几人面露猜疑之色,互看了一眼,举杯小品几口。
“实不瞒您说,我们这望归楼有俩掌柜,大掌柜管楼里的买卖,二掌柜曹先生才专管这酒。爷您本日可算来得巧,曹先生刚幸亏。若逢上他不在,便是我们晓得在那里寻棠花酒,也不定能买来。”说着,跑堂的又看云沉雅一眼,见机隧道:“小的这就为爷去叫曹掌柜。”
云沉雅夹着一杯酒,把玩两下,小酌一口,问:“可有体例了?”
其他三人听到这,均敛了心神,谁想云尾巴狼就此打住,推给他们一人一杯酒,笑眯眯地说:“尝尝。”
“按理说,我们不该当在北国喝到这类酒。”白贵“嗒”地将酒杯往桌上一放,下了定论。
司徒雪秀眉蹙起,考虑半晌道:“部属甚少喝酒,不觉此中蹊跷。若硬要说特别之处,只觉此酒好喝,甘冽中略带犷博,但也不失醇甜。”
司徒雪一愣,司空幸一呛,白贵惊得一颤抖。实在一起来,云沉雅闲着无聊,也不时调侃这二位。但究竟上,两保护间的干系一如小葱拌豆腐,一清二白得很。
云沉雅还是翩翩公子。司徒雪还是冰脸美人儿。白贵老管家还是个老叟。司空幸因多次不爽云沉雅,不慎遭尾巴狼抨击,易容时,眉毛被挑高画粗,本来一幅好样貌愣是变得凶神恶煞。
待跑堂的走远,云沉雅慢条斯理展开折扇,摇了摇,弯起双眼:“一月二十七坛,一年就是三百来坛,这数量,可不小。”
云沉雅点头笑了笑,又侧目看向司徒雪,“你觉得呢?”
只不过,两年多前,云尾巴狼的背后,有南俊皇族撑着。
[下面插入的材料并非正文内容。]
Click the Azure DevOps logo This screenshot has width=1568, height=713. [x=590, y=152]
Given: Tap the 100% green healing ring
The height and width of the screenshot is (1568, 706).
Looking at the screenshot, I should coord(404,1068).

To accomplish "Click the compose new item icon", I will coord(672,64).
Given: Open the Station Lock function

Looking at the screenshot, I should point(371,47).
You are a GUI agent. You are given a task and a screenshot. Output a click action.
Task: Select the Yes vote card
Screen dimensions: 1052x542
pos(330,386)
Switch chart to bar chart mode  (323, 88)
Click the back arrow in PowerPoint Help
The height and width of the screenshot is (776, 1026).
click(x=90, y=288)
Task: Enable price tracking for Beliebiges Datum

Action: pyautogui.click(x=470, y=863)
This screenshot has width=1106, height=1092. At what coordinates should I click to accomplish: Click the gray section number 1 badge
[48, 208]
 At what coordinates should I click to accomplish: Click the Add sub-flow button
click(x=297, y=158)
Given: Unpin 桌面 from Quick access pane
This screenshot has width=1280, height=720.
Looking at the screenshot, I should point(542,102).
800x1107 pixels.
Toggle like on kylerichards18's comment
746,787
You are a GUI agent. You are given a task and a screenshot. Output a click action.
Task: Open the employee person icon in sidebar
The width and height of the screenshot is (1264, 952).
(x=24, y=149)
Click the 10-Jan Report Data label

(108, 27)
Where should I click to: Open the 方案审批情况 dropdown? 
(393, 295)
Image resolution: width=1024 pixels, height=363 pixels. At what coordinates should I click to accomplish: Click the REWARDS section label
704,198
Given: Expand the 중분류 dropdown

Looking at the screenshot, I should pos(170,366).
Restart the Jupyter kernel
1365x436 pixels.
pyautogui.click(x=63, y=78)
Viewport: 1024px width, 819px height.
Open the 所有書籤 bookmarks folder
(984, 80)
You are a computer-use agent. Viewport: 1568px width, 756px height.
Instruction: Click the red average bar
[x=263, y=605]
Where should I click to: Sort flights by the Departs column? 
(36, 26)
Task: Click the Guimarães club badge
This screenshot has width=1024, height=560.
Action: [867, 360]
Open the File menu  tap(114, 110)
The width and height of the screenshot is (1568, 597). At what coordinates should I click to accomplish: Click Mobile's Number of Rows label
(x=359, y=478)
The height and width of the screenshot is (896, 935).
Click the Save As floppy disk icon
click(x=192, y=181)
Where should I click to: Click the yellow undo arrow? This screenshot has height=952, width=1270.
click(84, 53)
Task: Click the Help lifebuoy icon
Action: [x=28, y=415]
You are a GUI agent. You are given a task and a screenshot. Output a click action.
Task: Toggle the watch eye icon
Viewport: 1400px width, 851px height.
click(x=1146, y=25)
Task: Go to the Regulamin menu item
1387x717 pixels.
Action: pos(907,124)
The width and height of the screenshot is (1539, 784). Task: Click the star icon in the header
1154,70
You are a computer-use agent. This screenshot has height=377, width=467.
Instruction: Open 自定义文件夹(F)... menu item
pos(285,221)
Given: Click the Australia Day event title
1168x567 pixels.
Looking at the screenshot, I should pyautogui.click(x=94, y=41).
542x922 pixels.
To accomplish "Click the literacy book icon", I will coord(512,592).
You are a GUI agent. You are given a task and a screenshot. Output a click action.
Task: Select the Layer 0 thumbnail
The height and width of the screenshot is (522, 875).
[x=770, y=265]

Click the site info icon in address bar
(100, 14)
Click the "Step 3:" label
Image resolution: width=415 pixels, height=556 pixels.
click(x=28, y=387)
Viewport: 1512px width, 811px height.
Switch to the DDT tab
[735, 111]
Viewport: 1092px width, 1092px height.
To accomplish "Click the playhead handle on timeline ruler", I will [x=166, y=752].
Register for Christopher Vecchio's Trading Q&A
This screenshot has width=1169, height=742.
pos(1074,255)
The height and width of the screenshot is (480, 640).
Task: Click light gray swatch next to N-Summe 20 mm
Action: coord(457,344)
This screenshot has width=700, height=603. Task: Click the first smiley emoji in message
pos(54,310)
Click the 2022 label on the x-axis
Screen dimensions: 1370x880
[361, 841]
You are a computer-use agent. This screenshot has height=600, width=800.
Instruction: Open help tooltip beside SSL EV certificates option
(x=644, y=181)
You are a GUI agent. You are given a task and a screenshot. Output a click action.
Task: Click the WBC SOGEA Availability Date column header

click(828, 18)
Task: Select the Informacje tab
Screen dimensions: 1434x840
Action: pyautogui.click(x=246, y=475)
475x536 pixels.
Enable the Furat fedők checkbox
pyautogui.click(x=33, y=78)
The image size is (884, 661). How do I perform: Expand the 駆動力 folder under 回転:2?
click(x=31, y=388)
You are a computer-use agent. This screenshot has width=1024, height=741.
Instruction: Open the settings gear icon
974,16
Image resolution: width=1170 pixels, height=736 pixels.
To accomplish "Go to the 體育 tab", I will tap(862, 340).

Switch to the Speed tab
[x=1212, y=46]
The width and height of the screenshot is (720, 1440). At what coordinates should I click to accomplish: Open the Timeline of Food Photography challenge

现在,方唐秋三家已被崩溃,如此再寻联兵符的余孽,便碍不着南俊皇家的事儿,是以这厢行事,需得格外慎重谨慎。
云尾巴狼稍一晃神,扇子搁手里摩挲两下,又作出一副笑容:“那这酒的来头……”
如画的眉,流转的眸,殷红的朱砂痣。
白贵看了云沉雅一眼,又往跑堂的手里塞了三两银。
看了看桌上的酒,白贵吸了口气:“踏破铁鞋无觅处,至公子委实贤明,竟顺藤摸瓜找出一条线索。”
白贵讲究调和同事,咳了两声,直接转话题,“那少爷觉得……”
白贵怔然道:“南俊国的联兵符已毁,想要修复联兵符,必须借北地之力。是以,想要找联兵符的余孽,南北买卖是一个动手点……”
司空幸被她一堵,一时没了言语。他暗自思考了番,本想再作解释,可一昂首,见云尾巴狼正饶有兴味地察看他的反应,不由闭了嘴,闷头喝起茶。
曹升“哟呵”一声,笑逐颜开:“几位也直来直去。成!趁早不如赶巧,明天月朔,那小掌柜待会儿便来望归楼结银子。几位若没事儿,无妨等等。她结好了银子,俺就给你们引见引见。”
既然抓住了沉棠酒这一条线索,云尾巴狼干脆借口做酒水买卖,刺探这酒的门路。
跑堂的机警,不等他问完,便顺着话头往下猜:“这位爷想晓得这酒的来头?”
更何况……时至本日,已两年不足。正如舒棠所说,她是平常人家的女人,一辈子,也就神驰浅显放心的糊口。这年她二十已过,想必早已嫁人了吧。
云沉雅听了这话,含笑不语。
司空幸和司徒雪没反应,白贵凑上来,恭维道:“老奴与少爷想到一处去了,也觉得此名曼妙。”
白贵精通医术,对制茶酿酒之术亦有成就。他再品一口,沉思道:“未曾想,这南边的酒里,竟掺杂了北地的青稞。”